India has made an intriguing choice of chief guest for Republic Day 2020 in Brazil’s President Jair Bolsonaro. The invitation to the Brazilian President in the course of Prime Minister Narendra Modi’s visit to that South American country for the Brics summit last week has stoked a controversy, to say the least. Those opposing him have gone to the extent of calling him “homophobic, misogynist and a bigot”.
Mr Bolsonaro was also in the news for his overt support to forces that may have set thousands of fires in the Amazon rainforest, seen as a threat to the world’s ecology. Curiously, he had then got support for his pro-business policies from northern neighbour Donald Trump. In sum, Mr Bolsonaro doesn’t seem to be a leader India should roll out the red carpet for.

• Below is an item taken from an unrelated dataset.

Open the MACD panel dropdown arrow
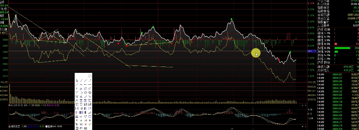The height and width of the screenshot is (130, 359). pyautogui.click(x=302, y=105)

The government may not have gauged the antipathy to Brazil’s President in reaching out to South America, from where Brazil is India’s biggest trading partner with over $6 billion, a bit in Brazil’s favour in exports to India. The tilt to the right wing is a given thanks to the ideology of the present leadership in Delhi. As one of those furthering the new political phenomenon of “strongmanship” worldwide, the BJP-NDA may find in Mr Bolsonaro a kindred soul.
History shows that in recent decades India pinned its choice of R-Day chief guest in terms of strategic and trade interests, and spread its search far and wide.
The nation even had Pakistan’s governor-general Malik Ghulam Muhammad as chief guest in 1955, which is unthinkable amid today’s cold war with our neighbour. There are, however, strategic reasons for India to look closer to home in choosing a ceremonial guest. By any standards, Mr Bolsonaro isn’t one who is widely admired.